Additionally, because many Medicare enrollees are in a low-income bracket, they can’t afford these stays, placing a crushing burden on them and putting the hospital in a difficult spot.

While Medicare certainly helps those that are struggling medically, it also creates a big strain on the general healthcare system within us.

Older Enrollees See Costs Skyrocket

Medicare enrollees 85 and older spend 3 times more on healthcare than those aged 65 to 74,” consistent with a Kaiser Family Foundation report. In some ways, this could be expected because more medical issues arise as an individual gets older.

However, it also reveals that Medicare doesn’t adapt well for the oldest adults. a very efficient system would take the increased costs under consideration and spread those across all enrollees.

Medicare Attracts Fraudulent Doctors
In 2017, we charged 412 doctors with medical fraud, amounting to $1.3 billion.

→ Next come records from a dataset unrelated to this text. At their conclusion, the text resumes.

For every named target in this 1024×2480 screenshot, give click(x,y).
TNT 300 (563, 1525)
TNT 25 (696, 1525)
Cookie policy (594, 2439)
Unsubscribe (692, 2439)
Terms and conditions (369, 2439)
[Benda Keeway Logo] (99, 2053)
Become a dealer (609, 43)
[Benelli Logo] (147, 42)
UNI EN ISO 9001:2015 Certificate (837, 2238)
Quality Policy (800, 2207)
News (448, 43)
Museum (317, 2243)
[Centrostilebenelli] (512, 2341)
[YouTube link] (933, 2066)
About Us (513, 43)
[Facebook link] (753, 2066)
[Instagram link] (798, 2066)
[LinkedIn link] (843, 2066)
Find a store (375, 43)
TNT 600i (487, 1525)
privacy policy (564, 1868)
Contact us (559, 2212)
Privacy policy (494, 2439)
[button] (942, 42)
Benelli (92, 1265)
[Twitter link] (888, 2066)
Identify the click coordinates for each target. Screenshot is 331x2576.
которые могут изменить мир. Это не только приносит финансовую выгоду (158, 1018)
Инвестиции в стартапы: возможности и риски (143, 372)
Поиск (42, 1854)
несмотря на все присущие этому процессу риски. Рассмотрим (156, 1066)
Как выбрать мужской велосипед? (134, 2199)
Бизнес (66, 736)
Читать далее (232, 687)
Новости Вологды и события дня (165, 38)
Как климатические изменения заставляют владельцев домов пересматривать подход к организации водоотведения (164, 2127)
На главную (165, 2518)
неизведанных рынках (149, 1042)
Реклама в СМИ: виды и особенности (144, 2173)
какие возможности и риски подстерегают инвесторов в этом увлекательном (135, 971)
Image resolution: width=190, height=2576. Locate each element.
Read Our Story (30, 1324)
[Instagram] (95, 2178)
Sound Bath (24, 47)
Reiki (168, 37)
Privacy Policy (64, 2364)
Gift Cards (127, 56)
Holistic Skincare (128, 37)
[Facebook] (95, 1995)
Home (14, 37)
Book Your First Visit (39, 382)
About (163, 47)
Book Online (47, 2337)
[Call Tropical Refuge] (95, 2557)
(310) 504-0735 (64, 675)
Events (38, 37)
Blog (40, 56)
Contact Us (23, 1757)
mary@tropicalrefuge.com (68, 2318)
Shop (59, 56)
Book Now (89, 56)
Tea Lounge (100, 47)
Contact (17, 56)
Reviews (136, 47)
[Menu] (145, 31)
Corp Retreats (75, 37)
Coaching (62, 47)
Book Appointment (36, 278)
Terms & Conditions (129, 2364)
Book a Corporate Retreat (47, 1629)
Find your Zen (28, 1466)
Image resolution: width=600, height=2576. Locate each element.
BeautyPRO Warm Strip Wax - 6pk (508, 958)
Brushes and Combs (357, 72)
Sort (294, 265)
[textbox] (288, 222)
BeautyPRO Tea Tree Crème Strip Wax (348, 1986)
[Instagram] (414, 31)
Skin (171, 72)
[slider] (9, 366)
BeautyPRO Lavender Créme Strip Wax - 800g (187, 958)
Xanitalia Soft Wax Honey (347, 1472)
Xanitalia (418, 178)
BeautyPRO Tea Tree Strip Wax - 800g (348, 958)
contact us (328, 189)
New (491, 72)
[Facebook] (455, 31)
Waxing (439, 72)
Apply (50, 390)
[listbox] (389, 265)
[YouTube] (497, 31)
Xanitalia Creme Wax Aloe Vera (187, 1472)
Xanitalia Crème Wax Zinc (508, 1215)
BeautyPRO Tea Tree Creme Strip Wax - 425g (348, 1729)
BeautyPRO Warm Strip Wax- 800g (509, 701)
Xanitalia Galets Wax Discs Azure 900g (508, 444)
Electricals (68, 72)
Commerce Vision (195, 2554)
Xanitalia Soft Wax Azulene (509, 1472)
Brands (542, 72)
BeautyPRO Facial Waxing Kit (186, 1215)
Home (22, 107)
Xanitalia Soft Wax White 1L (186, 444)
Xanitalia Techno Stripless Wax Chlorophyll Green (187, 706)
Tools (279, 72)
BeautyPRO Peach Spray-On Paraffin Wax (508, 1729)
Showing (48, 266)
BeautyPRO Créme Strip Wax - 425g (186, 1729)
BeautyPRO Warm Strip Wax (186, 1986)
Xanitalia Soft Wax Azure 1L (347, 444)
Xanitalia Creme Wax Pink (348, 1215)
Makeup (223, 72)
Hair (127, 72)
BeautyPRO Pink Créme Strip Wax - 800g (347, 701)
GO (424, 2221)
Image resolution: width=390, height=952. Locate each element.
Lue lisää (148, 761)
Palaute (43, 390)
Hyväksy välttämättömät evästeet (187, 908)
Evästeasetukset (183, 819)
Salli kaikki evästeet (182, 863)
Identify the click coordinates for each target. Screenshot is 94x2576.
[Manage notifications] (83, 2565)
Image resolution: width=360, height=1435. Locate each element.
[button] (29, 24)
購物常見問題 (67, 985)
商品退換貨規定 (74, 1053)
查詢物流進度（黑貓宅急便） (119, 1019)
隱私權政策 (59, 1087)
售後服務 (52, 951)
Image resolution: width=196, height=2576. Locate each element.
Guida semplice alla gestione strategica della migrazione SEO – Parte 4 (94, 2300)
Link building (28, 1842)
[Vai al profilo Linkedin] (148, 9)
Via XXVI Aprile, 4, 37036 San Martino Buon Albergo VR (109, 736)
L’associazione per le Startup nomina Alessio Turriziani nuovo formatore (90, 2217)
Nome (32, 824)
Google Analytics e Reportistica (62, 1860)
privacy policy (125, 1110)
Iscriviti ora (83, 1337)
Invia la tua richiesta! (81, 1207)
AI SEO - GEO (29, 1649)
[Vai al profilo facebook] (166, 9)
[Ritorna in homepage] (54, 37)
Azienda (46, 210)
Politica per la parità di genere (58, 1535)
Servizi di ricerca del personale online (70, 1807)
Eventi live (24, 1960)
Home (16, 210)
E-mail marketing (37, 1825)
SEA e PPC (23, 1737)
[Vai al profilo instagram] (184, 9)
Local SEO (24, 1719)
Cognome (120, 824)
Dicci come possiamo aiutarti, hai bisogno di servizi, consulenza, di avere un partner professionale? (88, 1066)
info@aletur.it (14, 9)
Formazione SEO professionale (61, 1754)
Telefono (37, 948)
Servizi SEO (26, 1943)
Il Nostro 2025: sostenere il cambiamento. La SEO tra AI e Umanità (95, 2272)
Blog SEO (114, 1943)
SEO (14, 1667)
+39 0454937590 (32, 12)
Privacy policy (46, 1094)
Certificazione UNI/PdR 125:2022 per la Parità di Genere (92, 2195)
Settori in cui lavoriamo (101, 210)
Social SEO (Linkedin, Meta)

Unfortunately, much of this fraud was connected to the opioid epidemic currently happening within the country. because the ny Times reported, “Nearly one-third of the 412 charged were accused of opioid-related crimes. The health care providers, about 50 of them doctors, billed Medicare and Medicaid for drugs that were never purchased; collected money for false rehabilitation treatments and tests; and gave out prescriptions for cash, consistent with prosecutors.”

In addition to the Medicare funds lost through fraud, the govt must also employ a big task force to research potential crimes, adding yet more expenses to the Medicare program.

Medicare Costs Taxpayers an enormous Amount
In 2018, an astonishing 36% of Medicare funds came from payroll taxes. With the present Medicare rate set at 2.9% (split between employers and employees) — and a further 0.9% for those making quite $200,000 — this represents a big amount of cash beginning of every paycheck.

While it’s certainly understandable that Medicare funding must come from somewhere, it raises the difficulty of whether private insurance companies might be more efficient in terms of funding their programs.